Add fall color to your garden with trees and shrubs
I was in Deer Park and Sandpoint last weekend to give some talks. Getting the chance to visit with folks about community gardens and beneficial insects was a lot of fun, but seeing the beginnings of fall color was an added treat. In a few short weeks northeast Washington will be a blaze of golds.
The trees in our own gardens can provide just the same blaze of color and now is a great time to add that color to the garden.
First though, take good care of your existing trees by making sure they go into winter in good shape. Before you shut down your sprinklers give everything in the garden a deep soaking. This will get water deep into the soil horizon and help the tree roots prepare for winter.
Hold any pruning until late winter and early spring when the trees are dormant. In the fall the trees go through a process that pulls food stores from the branches and leaves down to the roots. Pruning now would interrupt that process. Pruning now also opens plants to freeze damage. Last October’s cold snap damaged a lot of trees. Loose, floppy shrubs with long upright branches that can bend under a snow load should be spiral wrapped with a biodegradable twine to help hold them together. Remove it in the spring. Don’t fertilize shrubs and trees now as they can’t use it effectively. Wait until late winter.
Need more color? There is still time to plant container-grown and balled and burlapped trees and shrubs. Some of the nurseries may still have plants available at good prices.

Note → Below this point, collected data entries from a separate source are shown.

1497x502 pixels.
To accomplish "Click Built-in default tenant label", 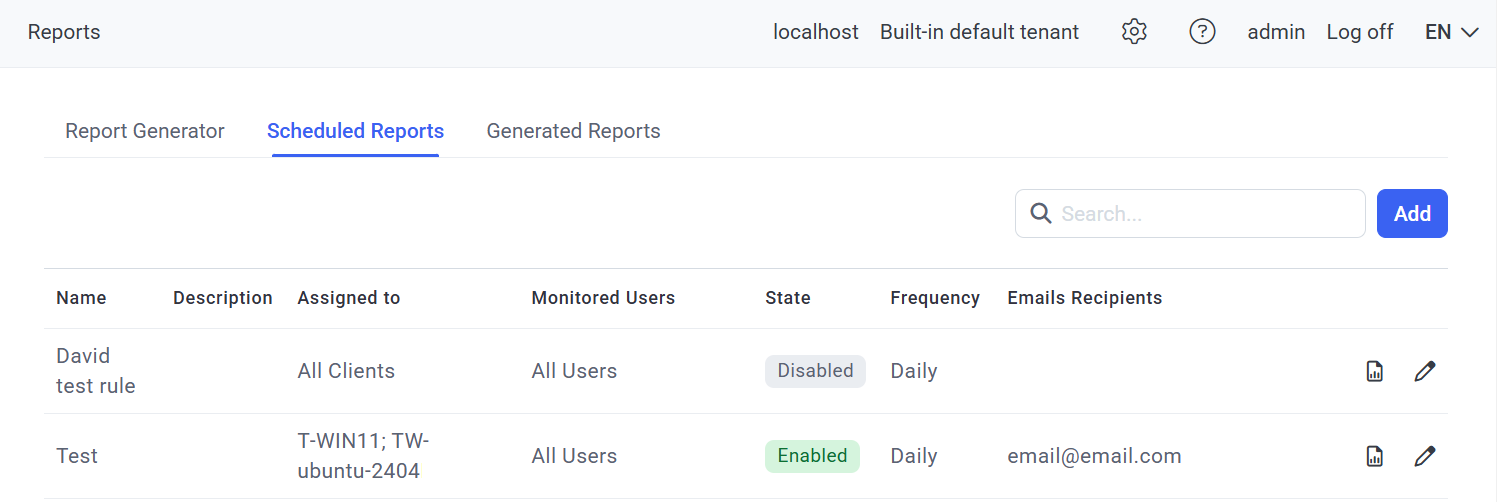I will click(x=979, y=32).
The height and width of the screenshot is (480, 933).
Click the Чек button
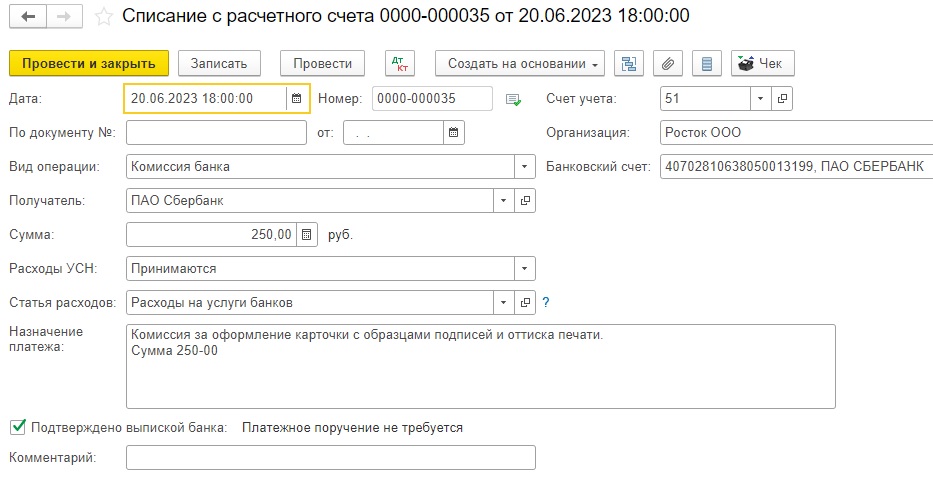click(x=763, y=64)
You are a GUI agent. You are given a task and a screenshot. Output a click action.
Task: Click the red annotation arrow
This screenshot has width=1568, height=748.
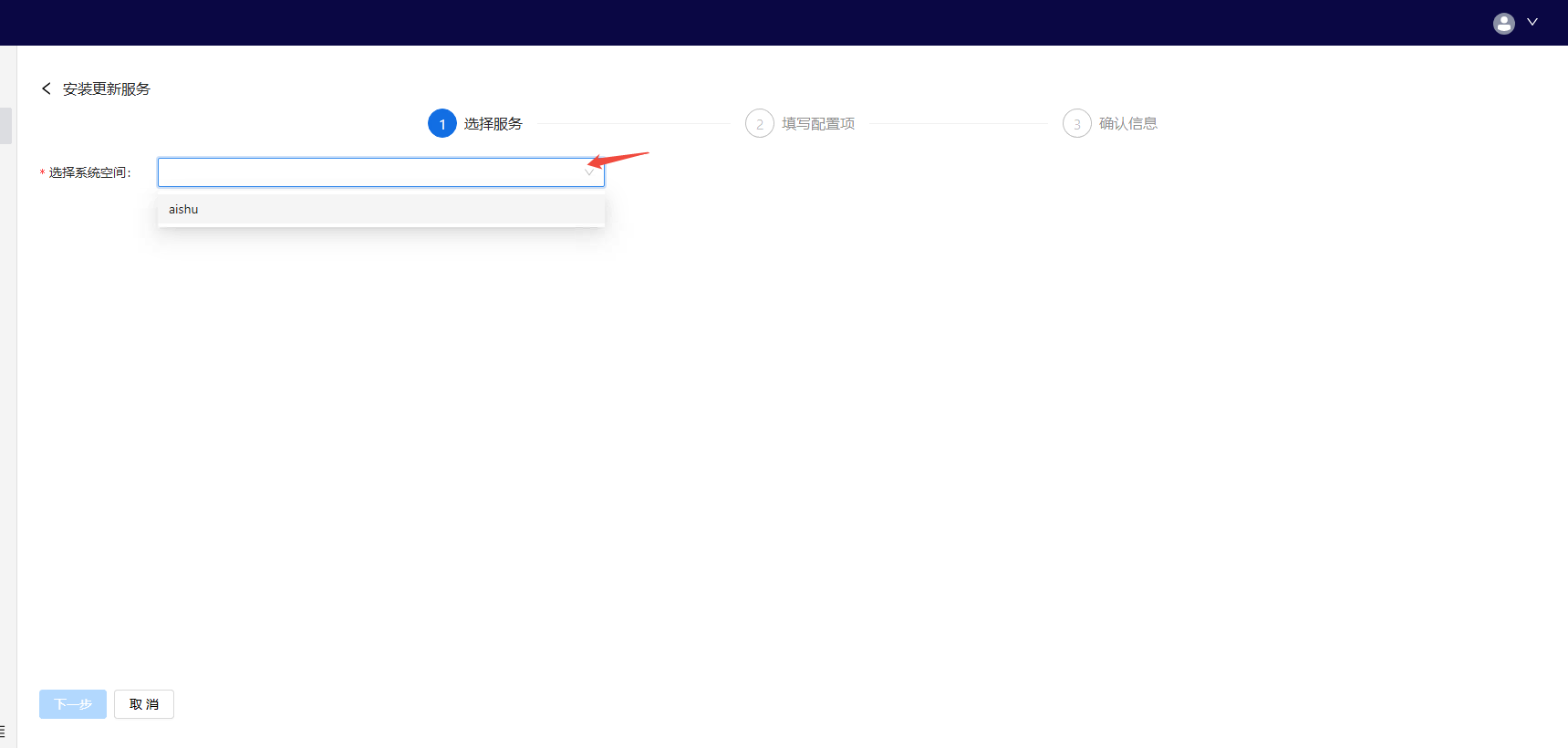[x=618, y=160]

Taking the time to properly plant a tree will add years to the life of the plant. Dig a saucer-shaped hole three times the width of the root ball and deep enough to set the root flare at the soil line. The root flare is the point where the trunk flares out to form the roots. Gently remove pots from containerized plants and place them in the hole. Rough up the root ball a bit and untangle any roots winding around the container. Place balled and burlapped trees in the hole and then remove all the twine and as much of the burlap as you can. Try not to break up the root ball as this will break fine roots. If the root flare isn’t visible, dig into the top of the root ball to find it.
Back fill the hole with native soil and level it at the root flare point. Have the hose running in the hole as you fill it. Gently tamp the soil around the roots. Create a two-foot basin around the tree to catch water. Fill this up a couple of times with water and let it drain. Mulch the root area to within six inches of the trunk with three inches of compost, bark or shredded leaves and needles to help retain moisture. Unless you live in an area that gets hammered with winds, trees do not need to be staked.